== Directions for this task ==
Pick out each line of the entries below that contains the string "height" and copy it out in full, paying attention to case.
━━ Available records
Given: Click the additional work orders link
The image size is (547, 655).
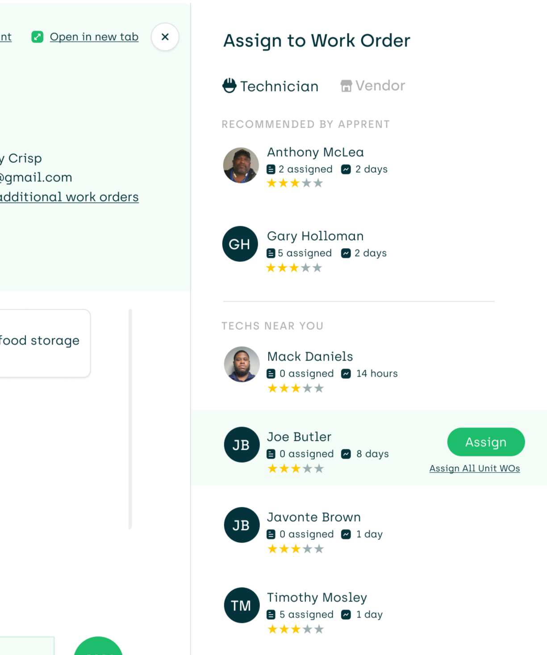Looking at the screenshot, I should [69, 197].
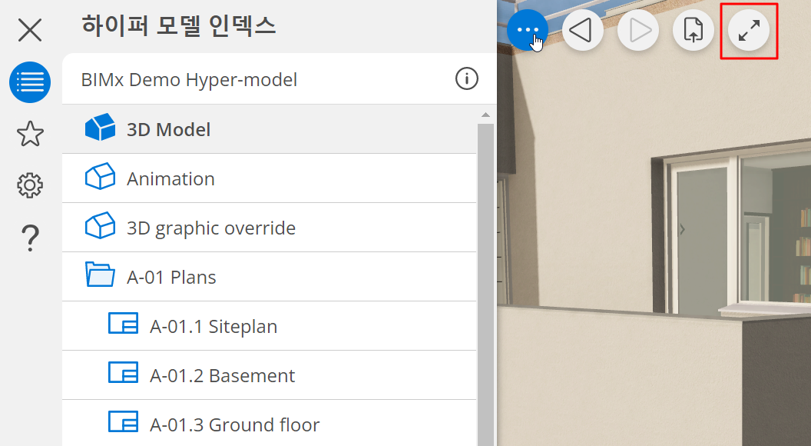Go to next view arrow button
The width and height of the screenshot is (811, 446).
638,31
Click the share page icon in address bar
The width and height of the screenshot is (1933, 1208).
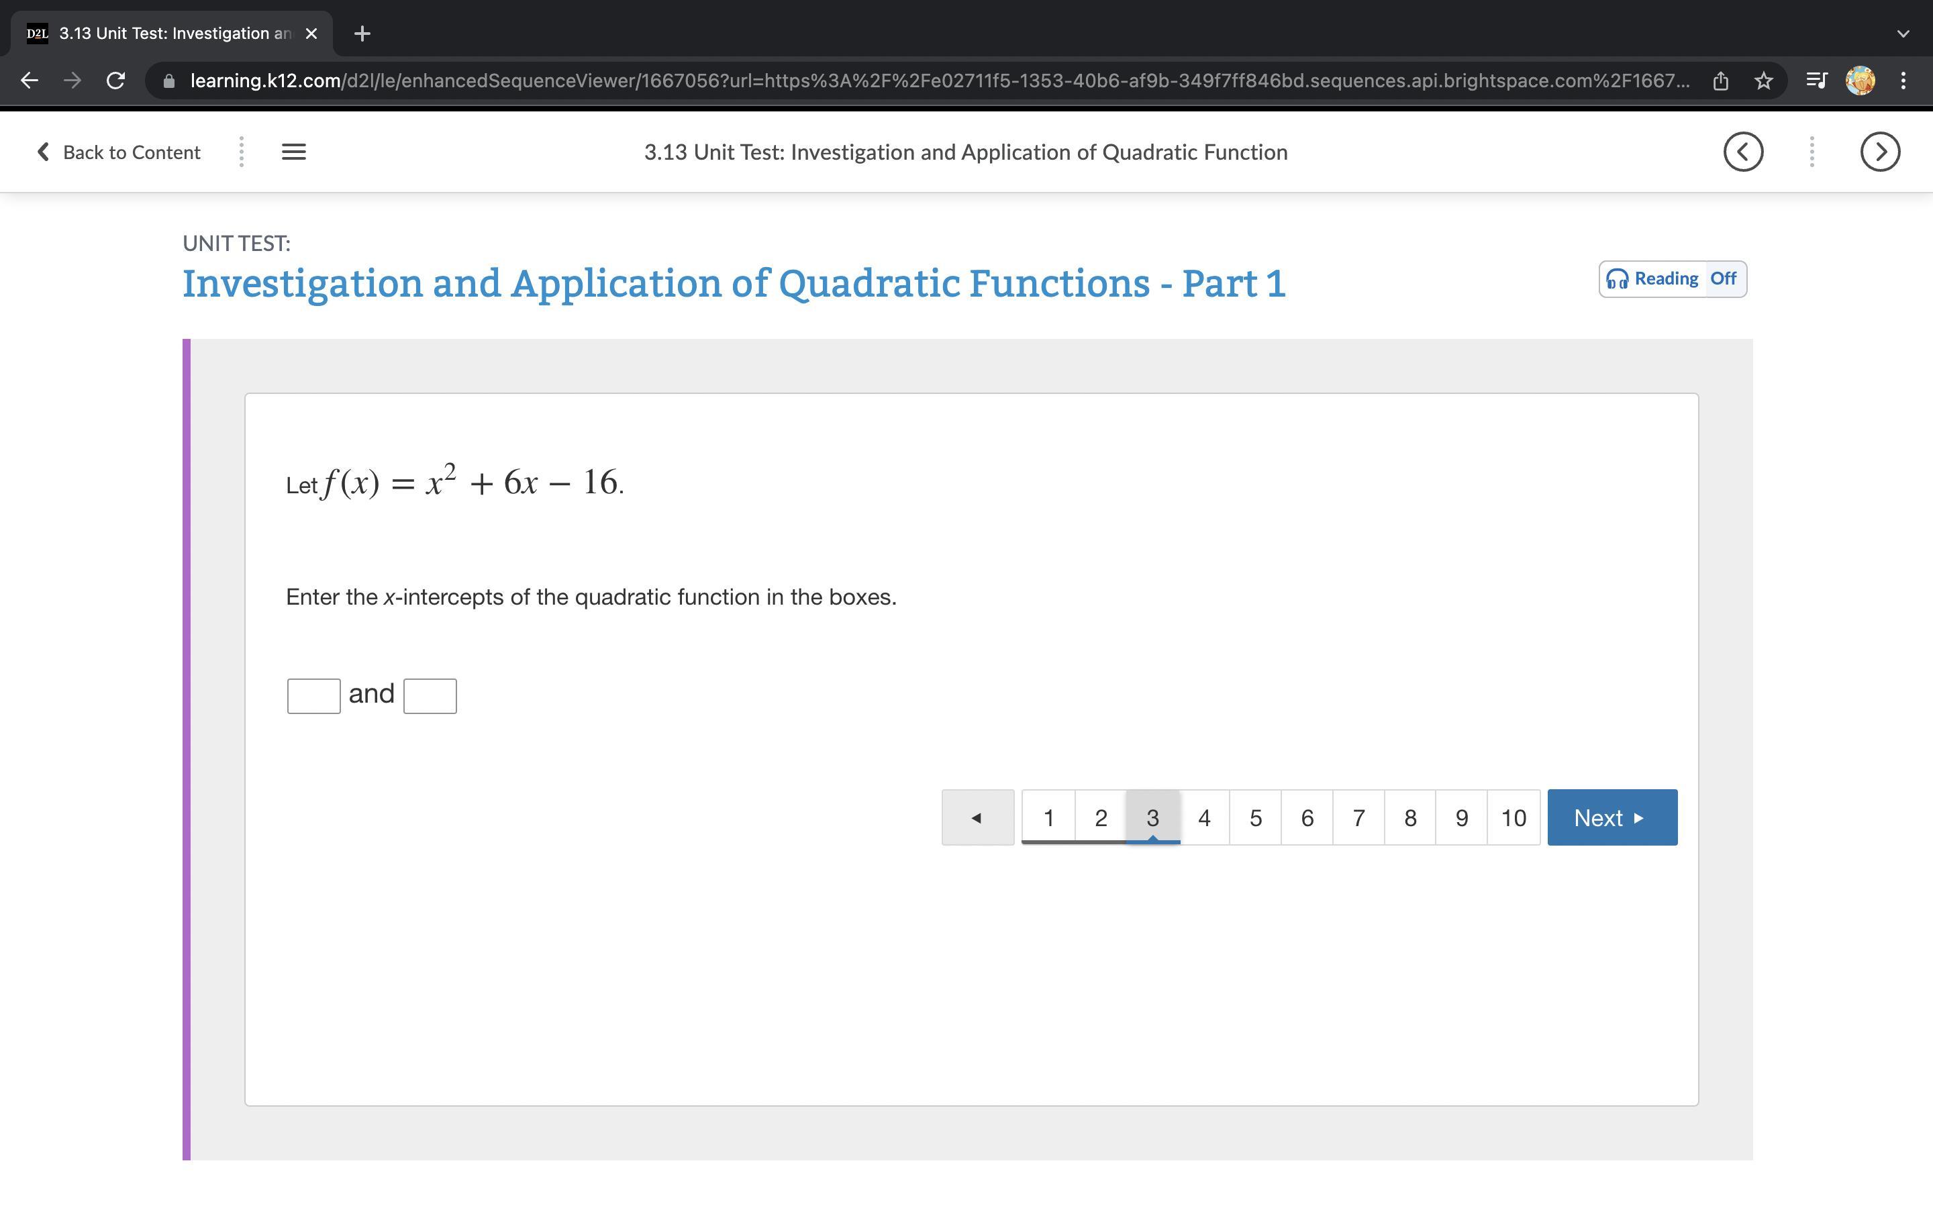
━━━━
== Finished exercise ==
The width and height of the screenshot is (811, 446).
The width and height of the screenshot is (1933, 1208).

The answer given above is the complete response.